BERHENTI DAN TIDAK BERHENTI BERHUBUNGAN INTIM

Saya berkata, bagus sekali kalau "jarang bicara", bagus sekali kalau "tidak bicara", namun, bila menghadapi pertanyaan seputar "nafsu birahi", bisakah tidak angkat bicara?

Siswa Yang suka Agama Buddha, memutuskan untuk berhenti berhubungan intim, namun istrinya menentang, jika berhenti berhubungan intim, berarti cerai.

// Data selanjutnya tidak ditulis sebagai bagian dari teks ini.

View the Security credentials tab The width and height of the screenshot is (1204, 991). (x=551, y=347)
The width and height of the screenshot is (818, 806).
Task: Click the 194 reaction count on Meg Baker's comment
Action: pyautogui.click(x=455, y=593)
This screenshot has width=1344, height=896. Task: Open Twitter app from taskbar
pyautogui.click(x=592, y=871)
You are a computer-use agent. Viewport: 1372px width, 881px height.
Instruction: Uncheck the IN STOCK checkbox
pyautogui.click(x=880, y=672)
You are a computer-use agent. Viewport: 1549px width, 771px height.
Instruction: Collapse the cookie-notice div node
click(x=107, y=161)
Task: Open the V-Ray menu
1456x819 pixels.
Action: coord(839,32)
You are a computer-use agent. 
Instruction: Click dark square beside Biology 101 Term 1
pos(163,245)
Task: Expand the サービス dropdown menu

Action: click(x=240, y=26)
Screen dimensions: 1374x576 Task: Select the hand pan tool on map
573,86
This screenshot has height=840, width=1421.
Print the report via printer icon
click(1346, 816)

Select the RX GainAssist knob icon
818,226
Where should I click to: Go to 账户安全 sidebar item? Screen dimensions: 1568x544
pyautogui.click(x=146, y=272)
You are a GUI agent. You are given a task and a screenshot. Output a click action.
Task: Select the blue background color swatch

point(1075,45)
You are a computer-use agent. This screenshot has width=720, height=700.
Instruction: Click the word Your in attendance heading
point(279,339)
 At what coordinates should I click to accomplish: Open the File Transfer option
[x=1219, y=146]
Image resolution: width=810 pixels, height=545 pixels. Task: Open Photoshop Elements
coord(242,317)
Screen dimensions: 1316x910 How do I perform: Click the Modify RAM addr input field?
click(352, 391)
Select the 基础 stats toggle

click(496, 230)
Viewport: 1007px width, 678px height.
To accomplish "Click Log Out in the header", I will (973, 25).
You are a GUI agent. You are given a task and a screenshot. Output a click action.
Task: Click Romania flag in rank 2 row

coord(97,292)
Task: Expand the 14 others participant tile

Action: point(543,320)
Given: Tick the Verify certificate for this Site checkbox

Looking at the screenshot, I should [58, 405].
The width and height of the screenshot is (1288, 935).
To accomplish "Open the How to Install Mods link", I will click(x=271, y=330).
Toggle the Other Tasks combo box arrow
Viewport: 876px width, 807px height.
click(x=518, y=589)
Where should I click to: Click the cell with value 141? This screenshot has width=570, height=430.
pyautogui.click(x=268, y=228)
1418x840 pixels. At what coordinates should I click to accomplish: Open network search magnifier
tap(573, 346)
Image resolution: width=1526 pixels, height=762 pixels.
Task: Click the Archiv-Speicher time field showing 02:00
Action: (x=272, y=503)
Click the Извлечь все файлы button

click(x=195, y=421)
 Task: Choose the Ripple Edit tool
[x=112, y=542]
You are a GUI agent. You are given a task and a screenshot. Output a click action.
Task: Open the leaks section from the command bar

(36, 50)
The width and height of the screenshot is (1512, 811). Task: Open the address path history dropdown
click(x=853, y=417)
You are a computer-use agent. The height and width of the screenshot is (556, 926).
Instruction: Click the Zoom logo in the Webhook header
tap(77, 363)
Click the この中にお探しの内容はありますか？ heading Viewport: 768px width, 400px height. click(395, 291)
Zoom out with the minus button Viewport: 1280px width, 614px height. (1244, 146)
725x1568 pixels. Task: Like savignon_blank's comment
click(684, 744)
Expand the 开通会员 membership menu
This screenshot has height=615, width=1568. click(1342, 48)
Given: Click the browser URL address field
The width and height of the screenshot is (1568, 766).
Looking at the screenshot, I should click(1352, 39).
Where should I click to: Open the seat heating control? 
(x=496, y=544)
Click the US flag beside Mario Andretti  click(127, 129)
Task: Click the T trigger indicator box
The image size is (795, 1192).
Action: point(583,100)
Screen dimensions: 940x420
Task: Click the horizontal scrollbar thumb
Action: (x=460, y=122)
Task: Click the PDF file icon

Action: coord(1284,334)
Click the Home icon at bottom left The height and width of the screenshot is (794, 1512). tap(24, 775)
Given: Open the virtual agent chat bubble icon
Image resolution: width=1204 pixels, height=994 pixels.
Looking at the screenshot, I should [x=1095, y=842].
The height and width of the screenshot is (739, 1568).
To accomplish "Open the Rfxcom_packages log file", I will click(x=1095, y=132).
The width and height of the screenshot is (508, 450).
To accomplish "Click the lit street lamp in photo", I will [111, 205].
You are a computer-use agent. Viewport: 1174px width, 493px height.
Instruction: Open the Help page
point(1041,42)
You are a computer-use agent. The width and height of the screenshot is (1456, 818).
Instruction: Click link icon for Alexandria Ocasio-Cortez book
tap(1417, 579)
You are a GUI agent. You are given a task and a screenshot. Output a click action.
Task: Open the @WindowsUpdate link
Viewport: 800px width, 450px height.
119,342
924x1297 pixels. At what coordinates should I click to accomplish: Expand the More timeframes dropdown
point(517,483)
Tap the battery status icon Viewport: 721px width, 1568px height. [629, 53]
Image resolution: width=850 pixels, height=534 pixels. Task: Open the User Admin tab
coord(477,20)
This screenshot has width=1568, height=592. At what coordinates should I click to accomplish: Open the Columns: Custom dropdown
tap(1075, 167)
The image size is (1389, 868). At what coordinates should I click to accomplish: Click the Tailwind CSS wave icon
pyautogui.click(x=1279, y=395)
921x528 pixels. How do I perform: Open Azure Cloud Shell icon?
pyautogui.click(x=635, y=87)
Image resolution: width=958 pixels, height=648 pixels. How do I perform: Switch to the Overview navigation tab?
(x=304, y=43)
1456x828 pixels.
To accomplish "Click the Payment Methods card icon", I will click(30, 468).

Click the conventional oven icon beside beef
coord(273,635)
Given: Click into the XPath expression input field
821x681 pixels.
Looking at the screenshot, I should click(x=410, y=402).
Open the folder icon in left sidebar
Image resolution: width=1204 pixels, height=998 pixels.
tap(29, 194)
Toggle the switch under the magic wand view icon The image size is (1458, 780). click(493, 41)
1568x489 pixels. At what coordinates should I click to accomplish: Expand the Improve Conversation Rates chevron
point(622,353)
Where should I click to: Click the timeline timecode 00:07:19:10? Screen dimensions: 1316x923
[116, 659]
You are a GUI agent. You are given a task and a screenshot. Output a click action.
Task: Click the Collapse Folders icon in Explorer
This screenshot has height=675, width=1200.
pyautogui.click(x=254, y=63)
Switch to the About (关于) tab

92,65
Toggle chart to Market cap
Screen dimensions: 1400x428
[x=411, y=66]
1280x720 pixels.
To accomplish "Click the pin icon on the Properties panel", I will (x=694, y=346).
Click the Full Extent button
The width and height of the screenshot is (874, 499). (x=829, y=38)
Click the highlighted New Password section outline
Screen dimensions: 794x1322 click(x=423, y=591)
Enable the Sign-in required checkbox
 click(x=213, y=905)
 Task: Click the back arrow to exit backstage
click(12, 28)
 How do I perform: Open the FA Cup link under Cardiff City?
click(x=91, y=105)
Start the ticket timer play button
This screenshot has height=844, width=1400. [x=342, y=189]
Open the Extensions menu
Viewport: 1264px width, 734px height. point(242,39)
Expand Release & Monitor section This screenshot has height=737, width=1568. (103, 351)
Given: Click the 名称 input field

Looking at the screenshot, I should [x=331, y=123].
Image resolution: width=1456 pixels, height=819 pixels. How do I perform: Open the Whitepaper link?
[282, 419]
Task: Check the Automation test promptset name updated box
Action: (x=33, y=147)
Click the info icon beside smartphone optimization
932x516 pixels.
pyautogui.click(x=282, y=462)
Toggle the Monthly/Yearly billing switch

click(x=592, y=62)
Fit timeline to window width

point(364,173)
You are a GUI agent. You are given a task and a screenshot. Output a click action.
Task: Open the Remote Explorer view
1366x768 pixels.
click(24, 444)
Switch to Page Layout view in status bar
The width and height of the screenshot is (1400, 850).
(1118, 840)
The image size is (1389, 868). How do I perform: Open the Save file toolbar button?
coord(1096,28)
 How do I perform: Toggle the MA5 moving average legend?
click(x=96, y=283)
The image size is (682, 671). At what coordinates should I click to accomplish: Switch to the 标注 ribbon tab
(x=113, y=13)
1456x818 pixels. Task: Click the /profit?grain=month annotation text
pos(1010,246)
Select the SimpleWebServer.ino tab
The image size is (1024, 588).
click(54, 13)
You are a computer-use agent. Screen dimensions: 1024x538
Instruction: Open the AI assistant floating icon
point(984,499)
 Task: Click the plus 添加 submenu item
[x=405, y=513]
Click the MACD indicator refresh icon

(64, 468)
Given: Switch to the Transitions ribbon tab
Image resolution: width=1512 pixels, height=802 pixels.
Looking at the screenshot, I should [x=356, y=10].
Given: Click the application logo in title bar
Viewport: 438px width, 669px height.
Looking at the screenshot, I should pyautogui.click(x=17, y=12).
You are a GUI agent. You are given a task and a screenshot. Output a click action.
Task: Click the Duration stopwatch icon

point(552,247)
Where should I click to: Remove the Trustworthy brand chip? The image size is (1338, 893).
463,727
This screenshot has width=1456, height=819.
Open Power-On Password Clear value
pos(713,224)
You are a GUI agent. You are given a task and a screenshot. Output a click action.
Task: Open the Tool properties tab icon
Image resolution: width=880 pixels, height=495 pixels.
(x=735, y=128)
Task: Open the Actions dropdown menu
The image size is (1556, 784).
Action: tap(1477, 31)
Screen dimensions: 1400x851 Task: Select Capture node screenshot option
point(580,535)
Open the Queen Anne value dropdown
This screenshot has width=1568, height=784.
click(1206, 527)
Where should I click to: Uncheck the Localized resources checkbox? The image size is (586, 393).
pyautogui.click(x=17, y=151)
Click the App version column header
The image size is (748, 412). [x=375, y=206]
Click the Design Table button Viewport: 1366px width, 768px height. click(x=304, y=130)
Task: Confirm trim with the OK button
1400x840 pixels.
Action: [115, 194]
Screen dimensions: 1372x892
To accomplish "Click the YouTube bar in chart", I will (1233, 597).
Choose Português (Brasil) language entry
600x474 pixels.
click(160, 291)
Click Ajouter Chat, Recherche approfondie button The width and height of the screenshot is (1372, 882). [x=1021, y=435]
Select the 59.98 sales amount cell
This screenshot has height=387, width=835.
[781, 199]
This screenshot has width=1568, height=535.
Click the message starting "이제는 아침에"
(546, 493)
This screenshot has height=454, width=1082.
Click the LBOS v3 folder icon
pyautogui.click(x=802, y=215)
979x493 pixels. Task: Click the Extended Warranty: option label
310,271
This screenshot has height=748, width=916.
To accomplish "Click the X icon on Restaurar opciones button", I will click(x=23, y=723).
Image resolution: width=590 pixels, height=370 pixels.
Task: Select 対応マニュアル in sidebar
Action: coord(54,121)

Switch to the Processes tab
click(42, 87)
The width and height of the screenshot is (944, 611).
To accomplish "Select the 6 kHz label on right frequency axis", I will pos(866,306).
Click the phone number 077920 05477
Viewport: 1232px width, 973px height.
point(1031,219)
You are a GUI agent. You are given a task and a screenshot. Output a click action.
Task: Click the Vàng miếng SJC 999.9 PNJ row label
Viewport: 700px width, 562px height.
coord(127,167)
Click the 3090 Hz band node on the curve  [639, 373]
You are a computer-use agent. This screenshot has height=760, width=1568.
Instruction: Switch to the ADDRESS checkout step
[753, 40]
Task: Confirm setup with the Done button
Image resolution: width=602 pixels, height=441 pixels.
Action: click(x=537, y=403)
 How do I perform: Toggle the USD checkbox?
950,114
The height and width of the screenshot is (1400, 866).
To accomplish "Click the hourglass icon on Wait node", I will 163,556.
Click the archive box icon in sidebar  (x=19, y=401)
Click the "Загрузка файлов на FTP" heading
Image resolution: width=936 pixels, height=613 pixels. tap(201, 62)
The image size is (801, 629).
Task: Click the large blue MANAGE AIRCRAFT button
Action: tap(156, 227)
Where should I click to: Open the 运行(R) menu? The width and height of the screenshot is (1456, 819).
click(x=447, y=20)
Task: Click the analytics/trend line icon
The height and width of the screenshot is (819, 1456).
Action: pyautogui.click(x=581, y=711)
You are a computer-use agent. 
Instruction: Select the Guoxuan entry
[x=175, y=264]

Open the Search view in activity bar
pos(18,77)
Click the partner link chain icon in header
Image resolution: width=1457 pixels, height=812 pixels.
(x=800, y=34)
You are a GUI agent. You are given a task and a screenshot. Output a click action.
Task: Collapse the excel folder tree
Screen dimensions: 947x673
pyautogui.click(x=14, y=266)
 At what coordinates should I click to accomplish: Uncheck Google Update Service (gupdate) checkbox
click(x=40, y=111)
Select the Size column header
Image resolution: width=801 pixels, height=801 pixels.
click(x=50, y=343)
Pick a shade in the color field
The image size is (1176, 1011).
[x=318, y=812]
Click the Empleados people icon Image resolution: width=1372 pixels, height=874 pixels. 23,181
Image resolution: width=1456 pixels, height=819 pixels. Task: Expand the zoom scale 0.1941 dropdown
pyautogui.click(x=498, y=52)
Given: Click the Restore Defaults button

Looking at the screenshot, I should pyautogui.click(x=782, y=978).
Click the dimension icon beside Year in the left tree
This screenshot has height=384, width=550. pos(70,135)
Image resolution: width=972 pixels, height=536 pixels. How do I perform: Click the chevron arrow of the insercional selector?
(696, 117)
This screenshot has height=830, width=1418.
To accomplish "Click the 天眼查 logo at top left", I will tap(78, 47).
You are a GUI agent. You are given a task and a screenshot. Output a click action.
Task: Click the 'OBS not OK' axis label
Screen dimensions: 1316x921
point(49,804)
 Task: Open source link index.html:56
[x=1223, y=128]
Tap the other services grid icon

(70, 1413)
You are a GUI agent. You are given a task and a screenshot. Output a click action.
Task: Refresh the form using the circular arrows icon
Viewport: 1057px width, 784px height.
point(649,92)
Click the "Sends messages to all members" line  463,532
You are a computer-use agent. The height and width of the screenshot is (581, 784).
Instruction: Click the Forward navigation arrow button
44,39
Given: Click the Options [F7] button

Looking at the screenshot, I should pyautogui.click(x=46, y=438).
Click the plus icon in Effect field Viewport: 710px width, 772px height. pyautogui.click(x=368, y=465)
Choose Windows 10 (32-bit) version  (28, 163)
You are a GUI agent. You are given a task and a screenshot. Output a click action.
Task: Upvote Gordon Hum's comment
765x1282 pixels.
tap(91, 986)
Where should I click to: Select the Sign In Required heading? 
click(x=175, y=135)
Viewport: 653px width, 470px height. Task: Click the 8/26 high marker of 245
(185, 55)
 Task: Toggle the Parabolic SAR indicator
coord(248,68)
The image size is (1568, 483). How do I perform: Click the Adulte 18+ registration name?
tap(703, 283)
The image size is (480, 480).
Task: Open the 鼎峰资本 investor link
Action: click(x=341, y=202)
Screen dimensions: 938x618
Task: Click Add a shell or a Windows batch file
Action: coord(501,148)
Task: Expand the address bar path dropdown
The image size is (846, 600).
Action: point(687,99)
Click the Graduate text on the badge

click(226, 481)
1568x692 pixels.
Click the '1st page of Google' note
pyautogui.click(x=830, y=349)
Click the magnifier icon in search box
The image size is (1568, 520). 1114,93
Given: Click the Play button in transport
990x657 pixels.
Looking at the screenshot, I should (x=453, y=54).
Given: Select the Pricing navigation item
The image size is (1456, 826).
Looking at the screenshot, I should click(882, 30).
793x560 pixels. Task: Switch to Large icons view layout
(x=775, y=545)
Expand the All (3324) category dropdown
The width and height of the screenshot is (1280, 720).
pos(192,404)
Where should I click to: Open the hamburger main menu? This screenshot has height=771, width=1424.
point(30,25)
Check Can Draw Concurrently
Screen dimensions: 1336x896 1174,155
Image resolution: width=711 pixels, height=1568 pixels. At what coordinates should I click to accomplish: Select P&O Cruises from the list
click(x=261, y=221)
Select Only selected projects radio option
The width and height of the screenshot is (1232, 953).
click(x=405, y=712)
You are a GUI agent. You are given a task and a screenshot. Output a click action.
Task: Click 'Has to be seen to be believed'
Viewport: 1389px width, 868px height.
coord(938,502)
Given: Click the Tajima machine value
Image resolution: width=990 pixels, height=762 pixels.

Siswa Yang bertanya pada saya:

"Bagaimana?"

Nyonya Hu suka Agama Buddha, sehingga tidak berhubungan intim lagi dengan suaminya, sang suami sangat kesal, lalu mengadu pada saya.

Pak Hu berkata:

"Belajar Agama Buddha sampai jadi begini, riwayat rumah tangga saya hampir tamat. Mahaguru Lu, Anda harus bertanggungjawab."

Ini bukan persoalan kecil lagi, melainkan persoalan yang sangat besar, bukan persoalan Zhenfo Zong, melainkan persoalan seluruh Agama Buddha.

*

Saya berkata:

Bhiksu pasti berhenti berhubungan intim.

Upasaka dan upasika tidak perlu berhenti berhubungan intim.

(Hanya sebagian kecil yang mengesampingkan)

Ada siswa bertanya:

"Sebagian kecil itu sekecil apa? Mengesampingkan, kurang memperhatikan, bagaimana agar bisa kurang memperhatikan?"

Saya, ".........."

(Ini persoalan baru lagi, ha ha ha!)

*

Hari ini, di dalam artikel singkat ini, terus terang saya katakan pada Anda semua, nafsu pada dasarnya adalah benih tumimbal lahir, nafsu birahi juga demikian, bhiksu yang telah meninggalkan keduniawian tentu harus berhenti.

Bhiksu harus memikirkan:

Dunia ini semu.

Sukha adalah dukha.

Kebahagiaan tertinggi itu sementara.

Usia tua dan kematian segera tiba.

(Kenikmatan birahi bersifat sementara, anitya, dukha, hampa, dan tumimbal lahir)

Begitu bhiksu berpikir demikian, segera meninggalkan keduniawian.

Lebih lanjut:

Upasaka memiliki istri, upasika memiliki suami, berhubungan suami istri memang tidak dapat dihindari. Jarang sekali ditemukan orang yang dapat berhenti berhubungan intim semasa usia muda, usia prima, dan usia setengah baya.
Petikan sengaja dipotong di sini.